Comparing this the applet above, we can see that this corresponds to the disabled RemoteDesktop-UserMode-In-TCP rule. Looking for the second TCP related RDP, I found the following rule with the key name “{6AFE835E-629E-48DA-A87E-AB6C367D2BB7}”, which corresponds to the similar rule that is enabled for both Private and Domain.

v2.20|Action=Allow|Active=TRUE|Dir=In|Protocol=6|Profile=Domain|Profile=Private|LPort=3389|App=%SystemRoot%\\system32\\svchost.exe|Svc=termservice|Name=@FirewallAPI.dll,-28775|Desc=@FirewallAPI.dll,-28756|EmbedCtxt=@FirewallAPI.dll,-28752|

Observation: Identifying the Category

Existing theory around mapping active networks from the registry is generally accepted: network profiles are stored in HKLM\Software\Microsoft\Windows NT\CurrentVersion\NetworkList\Profiles\. The RegRipper networklist plugin interprets the contents of this registry sub tree.

What my review of the current literature didn’t reveal is how to identify whether a Network Profile is configured as “Private”, “Public”, or “Domain”. Hence, I started looking for automated ways configuring a network in such a manner, from which I hoped to identify the relevant registry keys.

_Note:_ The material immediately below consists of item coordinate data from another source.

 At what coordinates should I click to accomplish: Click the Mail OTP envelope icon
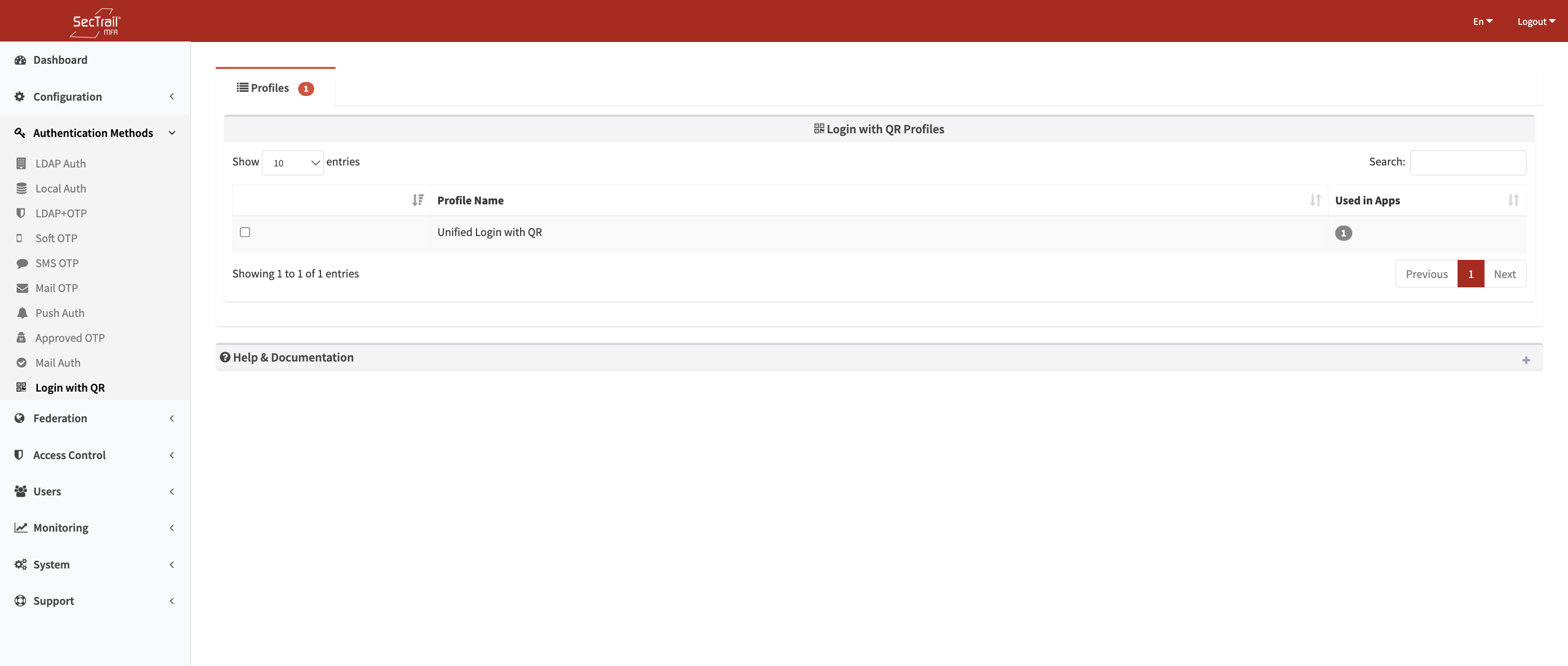tap(22, 288)
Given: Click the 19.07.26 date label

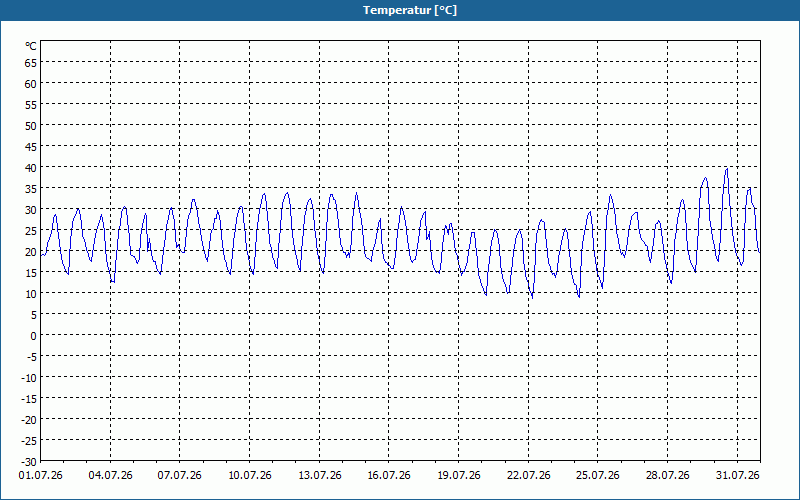Looking at the screenshot, I should [x=459, y=476].
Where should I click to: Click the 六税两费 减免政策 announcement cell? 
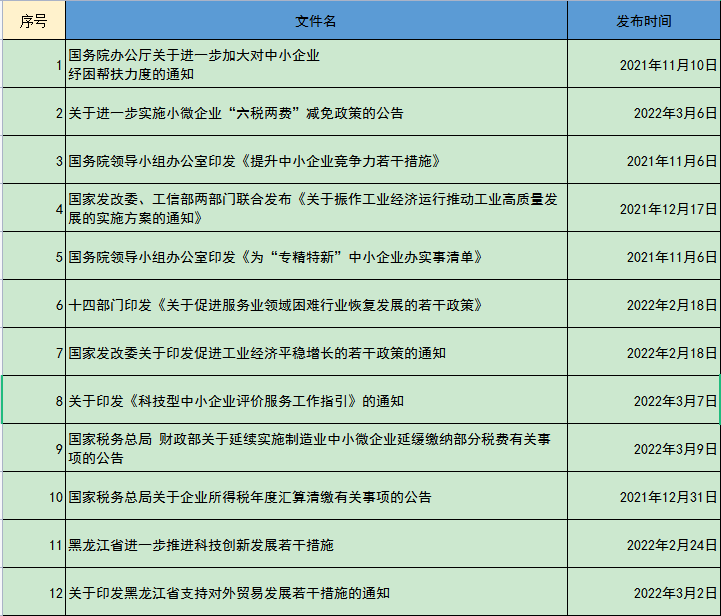click(316, 113)
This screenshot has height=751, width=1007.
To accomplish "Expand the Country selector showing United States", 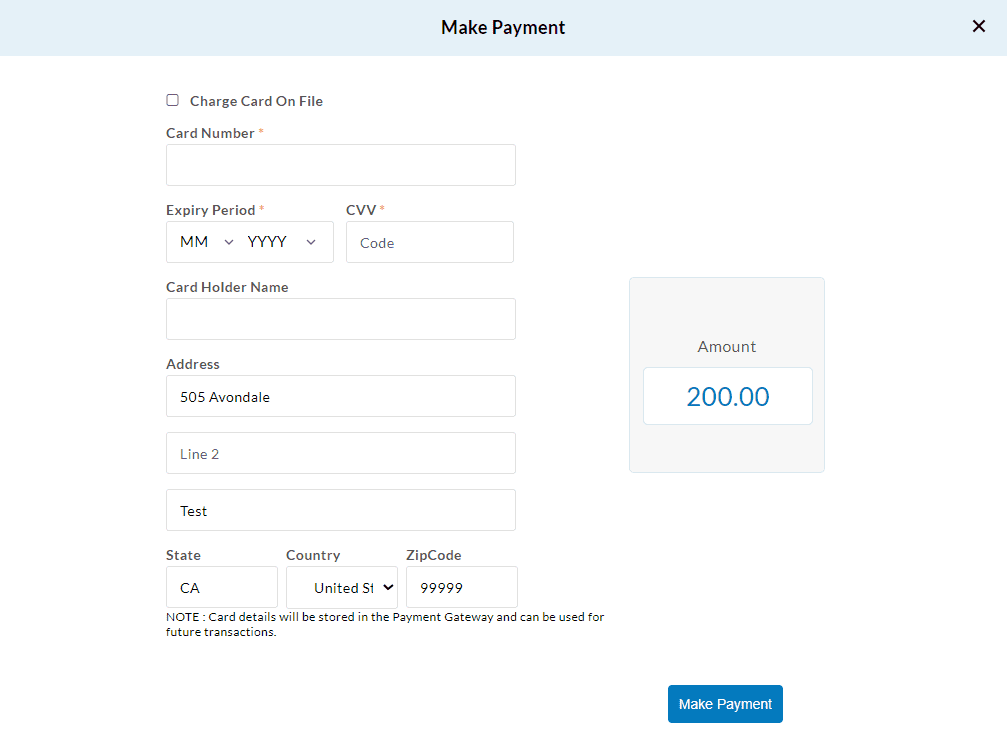I will (341, 587).
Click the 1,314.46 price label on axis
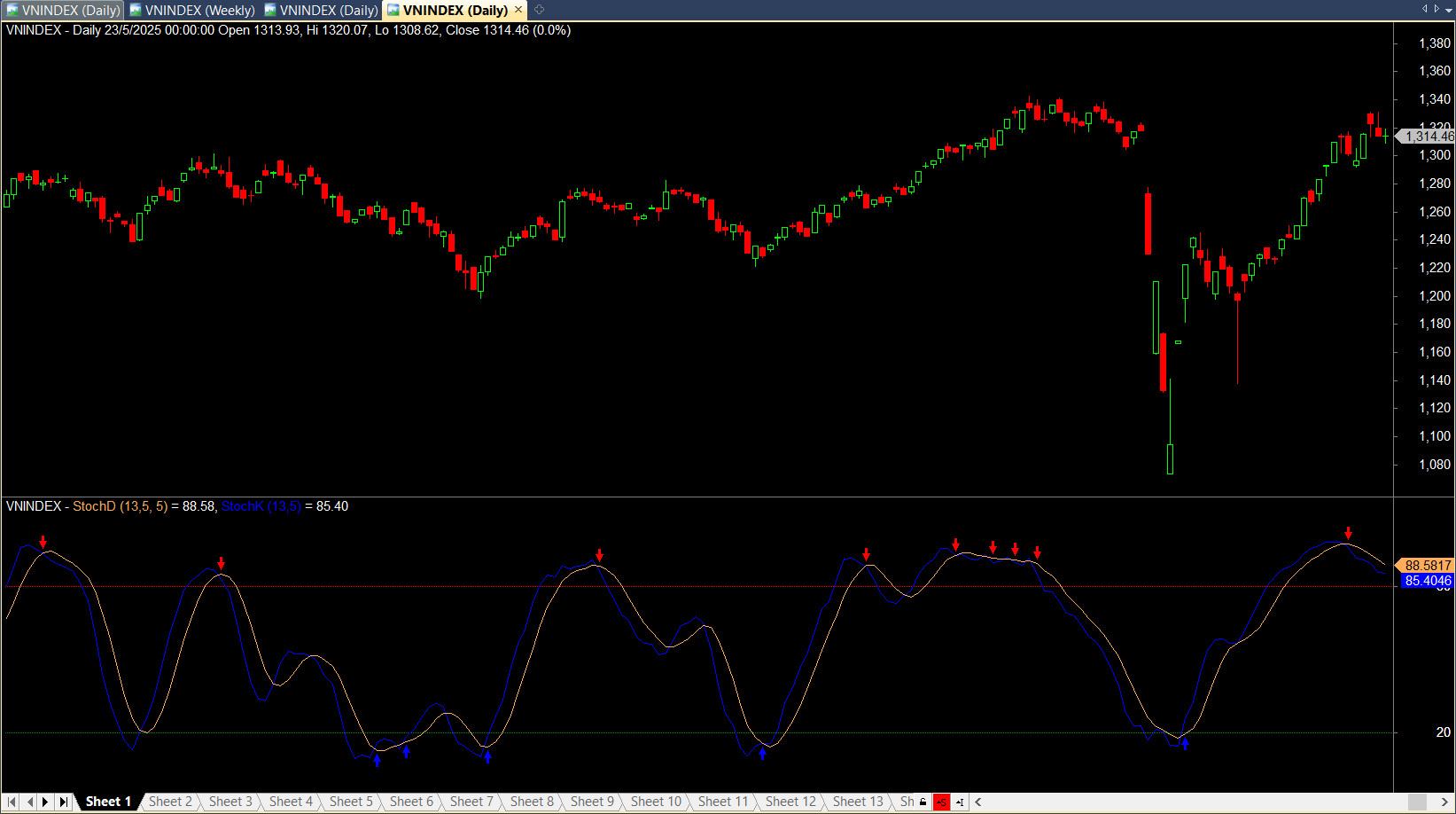1456x814 pixels. tap(1428, 136)
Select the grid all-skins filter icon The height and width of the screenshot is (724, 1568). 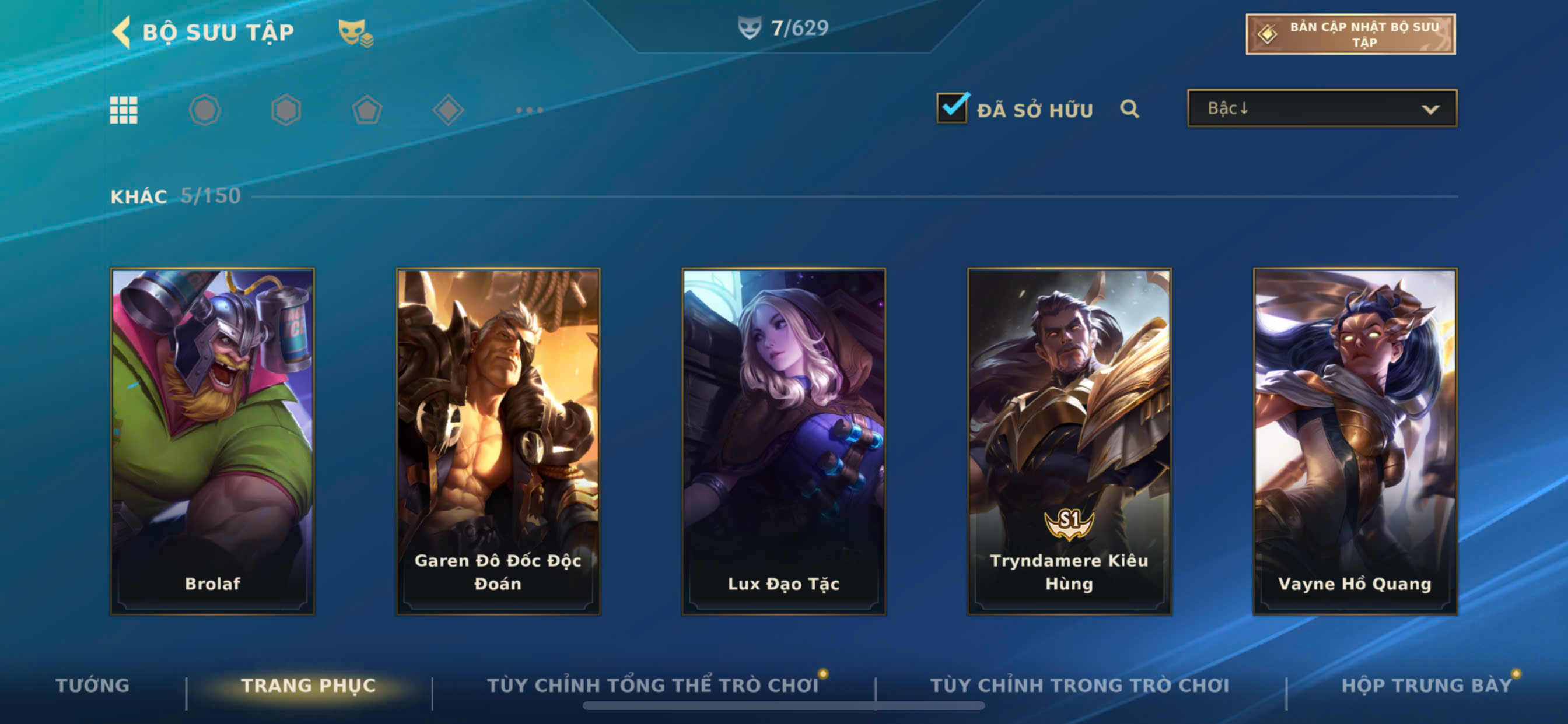pos(124,110)
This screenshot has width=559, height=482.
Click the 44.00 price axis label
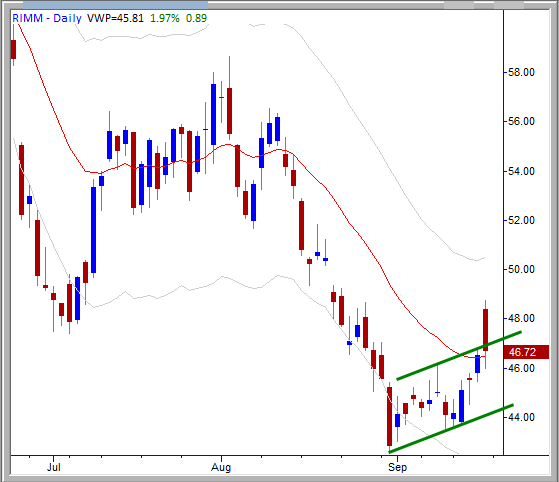521,417
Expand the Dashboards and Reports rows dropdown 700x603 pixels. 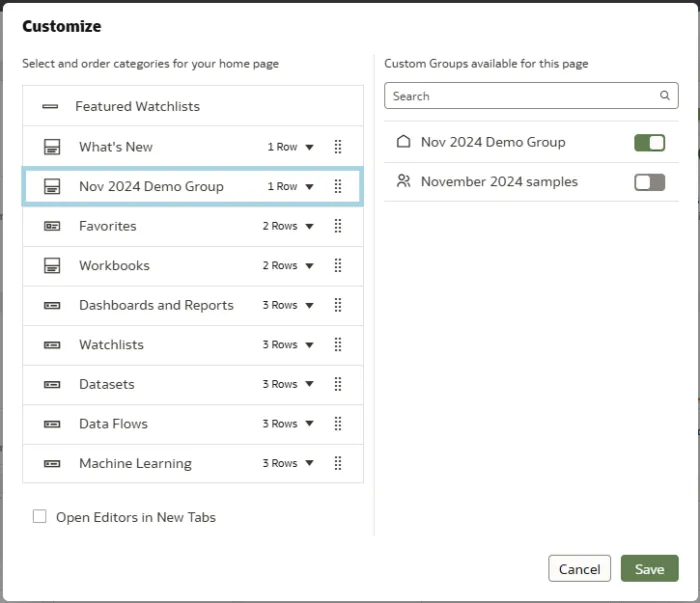(289, 305)
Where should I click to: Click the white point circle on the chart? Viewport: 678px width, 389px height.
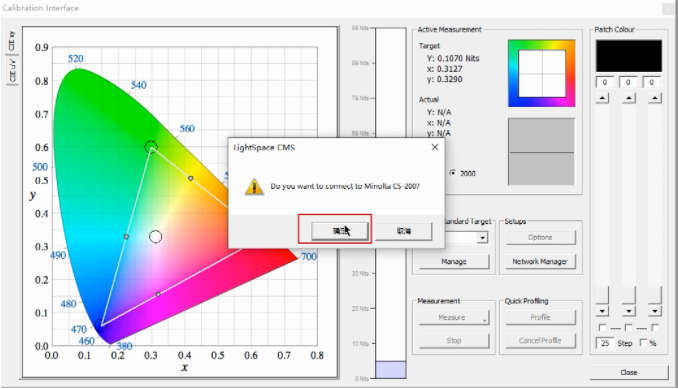coord(155,237)
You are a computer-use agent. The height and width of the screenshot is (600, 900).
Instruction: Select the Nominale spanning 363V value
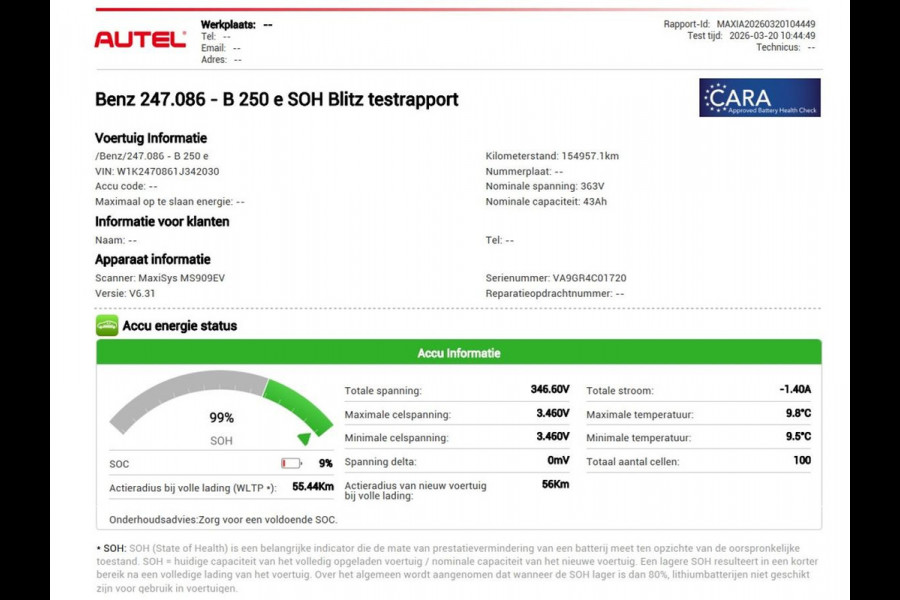tap(546, 186)
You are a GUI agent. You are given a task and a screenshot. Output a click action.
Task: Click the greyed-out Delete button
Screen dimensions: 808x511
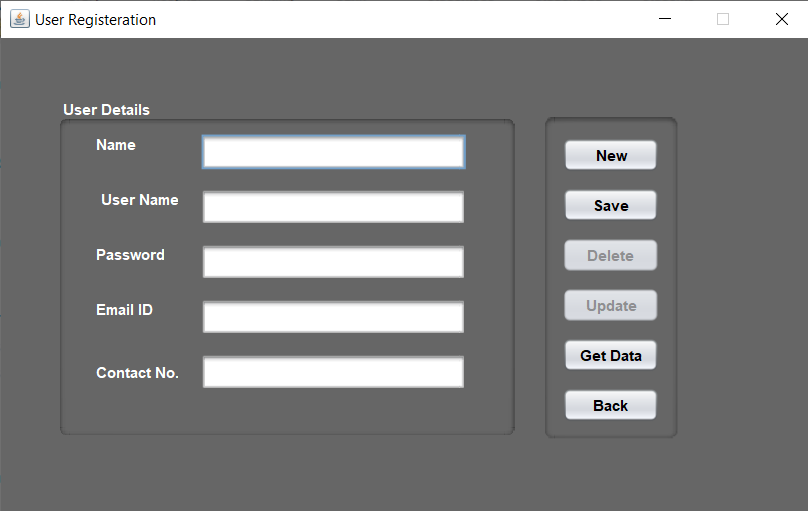pos(610,255)
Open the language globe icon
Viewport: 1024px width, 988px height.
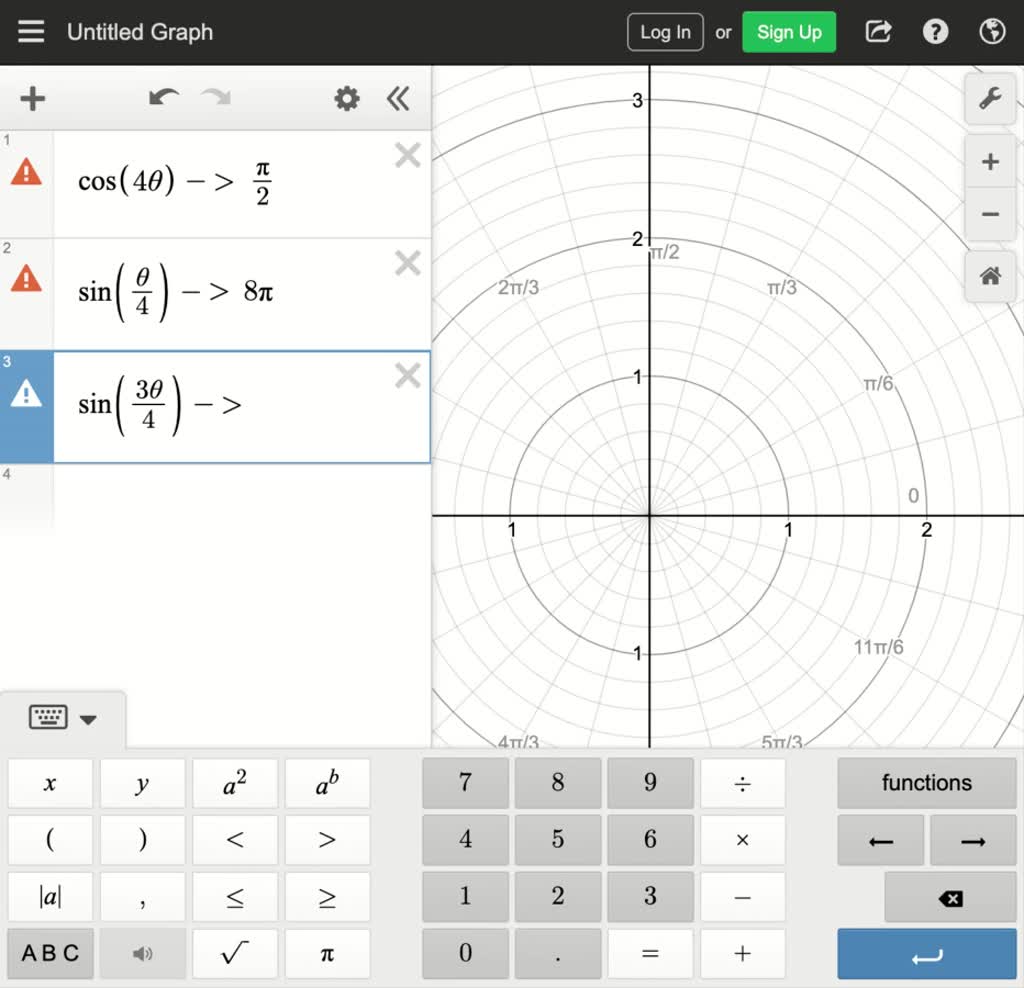992,32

The  documentation for the PowerShell “Set-NetConnectionProfile” command lists the following parameters for the “-NetworkCategory” arguments:

Specifies an array of category types of a network. You cannot set the DomainAuthenticated type by using this cmdlet. The server automatically sets the value of DomainAuthenticated when the network is authenticated to a domain controller. The acceptable values for this parameter are:
– Public
– Private

I opened up powershell and issued the following command.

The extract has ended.